• _Records shown_:
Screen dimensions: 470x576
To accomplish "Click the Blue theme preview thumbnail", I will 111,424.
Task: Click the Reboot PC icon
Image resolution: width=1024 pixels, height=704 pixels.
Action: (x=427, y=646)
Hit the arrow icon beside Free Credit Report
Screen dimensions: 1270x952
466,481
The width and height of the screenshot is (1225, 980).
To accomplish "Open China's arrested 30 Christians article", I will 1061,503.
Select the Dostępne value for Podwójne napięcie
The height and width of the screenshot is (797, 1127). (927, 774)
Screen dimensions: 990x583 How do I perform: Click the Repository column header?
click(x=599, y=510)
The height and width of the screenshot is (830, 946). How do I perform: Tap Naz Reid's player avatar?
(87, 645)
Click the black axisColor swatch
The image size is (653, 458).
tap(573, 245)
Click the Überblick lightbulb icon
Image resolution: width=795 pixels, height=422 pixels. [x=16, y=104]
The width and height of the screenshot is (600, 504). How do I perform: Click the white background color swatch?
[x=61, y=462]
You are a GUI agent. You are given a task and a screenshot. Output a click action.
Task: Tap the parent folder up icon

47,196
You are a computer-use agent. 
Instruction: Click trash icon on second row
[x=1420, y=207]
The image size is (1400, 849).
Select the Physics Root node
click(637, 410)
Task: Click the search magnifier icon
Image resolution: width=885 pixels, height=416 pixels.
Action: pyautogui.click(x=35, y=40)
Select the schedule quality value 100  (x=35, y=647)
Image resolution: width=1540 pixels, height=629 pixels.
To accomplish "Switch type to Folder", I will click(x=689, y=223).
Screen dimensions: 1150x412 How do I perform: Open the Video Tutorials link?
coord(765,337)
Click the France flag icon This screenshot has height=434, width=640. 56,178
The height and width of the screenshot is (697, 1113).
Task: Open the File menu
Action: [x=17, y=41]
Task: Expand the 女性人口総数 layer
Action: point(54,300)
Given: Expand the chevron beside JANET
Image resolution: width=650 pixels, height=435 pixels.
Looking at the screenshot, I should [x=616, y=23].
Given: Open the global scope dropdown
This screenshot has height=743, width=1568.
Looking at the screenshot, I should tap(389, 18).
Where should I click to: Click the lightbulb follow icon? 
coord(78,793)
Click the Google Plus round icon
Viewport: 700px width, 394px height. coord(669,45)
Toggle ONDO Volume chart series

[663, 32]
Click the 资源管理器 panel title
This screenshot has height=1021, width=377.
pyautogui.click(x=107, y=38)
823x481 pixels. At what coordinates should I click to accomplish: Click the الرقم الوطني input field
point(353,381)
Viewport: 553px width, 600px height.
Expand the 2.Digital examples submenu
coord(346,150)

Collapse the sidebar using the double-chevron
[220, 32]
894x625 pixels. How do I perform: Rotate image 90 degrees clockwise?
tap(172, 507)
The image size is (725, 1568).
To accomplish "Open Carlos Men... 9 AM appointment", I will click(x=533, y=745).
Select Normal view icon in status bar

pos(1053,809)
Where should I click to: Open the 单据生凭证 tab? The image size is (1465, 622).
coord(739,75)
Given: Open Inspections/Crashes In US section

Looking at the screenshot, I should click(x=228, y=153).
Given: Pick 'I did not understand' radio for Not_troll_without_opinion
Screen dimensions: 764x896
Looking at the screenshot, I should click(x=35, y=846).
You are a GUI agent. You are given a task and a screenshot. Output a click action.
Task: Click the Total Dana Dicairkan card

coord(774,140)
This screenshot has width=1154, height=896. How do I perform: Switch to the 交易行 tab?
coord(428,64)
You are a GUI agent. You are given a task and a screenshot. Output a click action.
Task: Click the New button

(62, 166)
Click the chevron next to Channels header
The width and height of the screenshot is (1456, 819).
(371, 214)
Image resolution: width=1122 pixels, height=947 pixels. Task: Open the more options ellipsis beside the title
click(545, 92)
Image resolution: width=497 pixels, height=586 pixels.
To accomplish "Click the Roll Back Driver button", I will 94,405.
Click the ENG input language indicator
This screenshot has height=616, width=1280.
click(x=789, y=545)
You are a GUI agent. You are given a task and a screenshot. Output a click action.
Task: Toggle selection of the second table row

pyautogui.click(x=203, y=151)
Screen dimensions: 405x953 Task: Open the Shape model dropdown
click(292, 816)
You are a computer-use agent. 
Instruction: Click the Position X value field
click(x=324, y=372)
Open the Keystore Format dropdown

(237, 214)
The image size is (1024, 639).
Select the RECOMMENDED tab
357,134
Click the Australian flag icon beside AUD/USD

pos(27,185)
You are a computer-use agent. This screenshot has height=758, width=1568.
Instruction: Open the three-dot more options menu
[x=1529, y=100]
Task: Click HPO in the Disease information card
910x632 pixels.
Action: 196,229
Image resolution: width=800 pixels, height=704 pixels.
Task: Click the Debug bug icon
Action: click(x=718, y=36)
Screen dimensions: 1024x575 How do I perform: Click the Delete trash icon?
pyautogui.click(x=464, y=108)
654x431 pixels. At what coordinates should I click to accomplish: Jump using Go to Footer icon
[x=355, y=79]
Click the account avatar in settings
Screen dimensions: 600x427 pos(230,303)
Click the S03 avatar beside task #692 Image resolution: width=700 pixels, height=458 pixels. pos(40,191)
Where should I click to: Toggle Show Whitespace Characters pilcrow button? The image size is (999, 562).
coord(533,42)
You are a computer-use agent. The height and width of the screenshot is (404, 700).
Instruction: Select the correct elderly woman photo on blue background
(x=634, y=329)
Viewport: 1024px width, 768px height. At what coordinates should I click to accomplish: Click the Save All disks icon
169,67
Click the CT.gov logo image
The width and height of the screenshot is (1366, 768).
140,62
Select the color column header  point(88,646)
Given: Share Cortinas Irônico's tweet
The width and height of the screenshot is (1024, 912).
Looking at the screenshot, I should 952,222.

• _Task brief_: In the records above, retype exactly the lines from the one with "Instruction: Select the" through the last one.

• _Worked solution_:
Instruction: Select the correct elderly woman photo on blue background
(x=634, y=329)
Viewport: 1024px width, 768px height. At what coordinates should I click to accomplish: Click the Save All disks icon
169,67
Click the CT.gov logo image
The width and height of the screenshot is (1366, 768).
140,62
Select the color column header  point(88,646)
Given: Share Cortinas Irônico's tweet
The width and height of the screenshot is (1024, 912).
Looking at the screenshot, I should 952,222.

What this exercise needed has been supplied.